メラメラと燃える炎は、紫っぽいローブを赤と黒で染め上げていく。
「こ、この炎……は……!?」
炎が彼女を包み込む。
マルテくん、もう止めていいよ。そう伝達すると、黒い炎は次第に収束していった。
またもやプリコットは気絶した。なんなのだろうか、彼女は気絶がデフォルトなのだろうか。

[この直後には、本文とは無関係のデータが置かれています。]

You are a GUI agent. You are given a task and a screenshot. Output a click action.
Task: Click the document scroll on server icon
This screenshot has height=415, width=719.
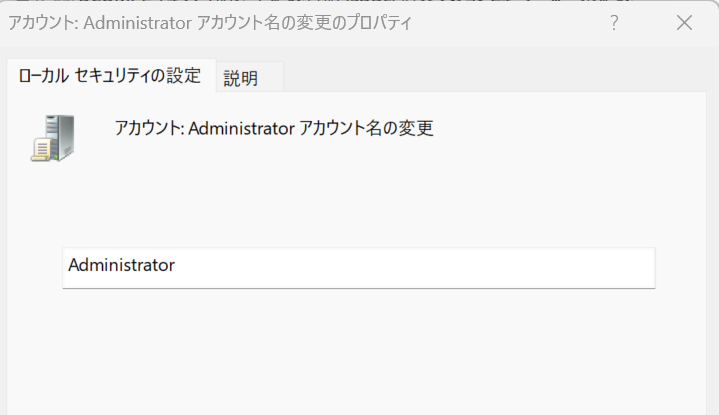pyautogui.click(x=41, y=149)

というか俺は威嚇のつもりで《黒炎シャボン》を発射したのだ。炎が出現するときも、体は燃やさないように楕円形に囲んでおいたはずなのに……どうして気絶しちゃうんだろ。
彼女が砂に伏せると、周りの隕石は粉々になり、最終的に砂粒のような大きさになり、砂漠へと飲み込まれていった。
パタリと倒れる彼女のほうへ向かう途中、マルテは驚愕の意を示していた。
『あの魔道士……あんな土壇場でスキルの解除を試みていた。相当スキルを知っていて、自分の技に自信のあるやつしかできないことだ。このプリコットとかいうやつは、間違いなく手練れだ』
詳しく聴くと、世の中には『スキルを中和するスキル』なるものが存在しており、プリコットは《黒炎》をなんとか中和できないかと、ざっと十数通り試していたそうだ。
彼女がぶっ倒れた原因はそこにあるらしい。
『疲れたくない』という言葉通り、スキルを使うにはそれ相応の体力や気力が持ってかれるらしい。
そんなスキルを短時間で何発も打ってたらぶっ倒れますわなと。
まあそんなわけで、仲間にできるのならぜひしておきたい、有用なハイパーブラコンだということがわかった。
……命さえ狙ってこなけりゃなと、ローブの燃えかすをいじりながら考えていた。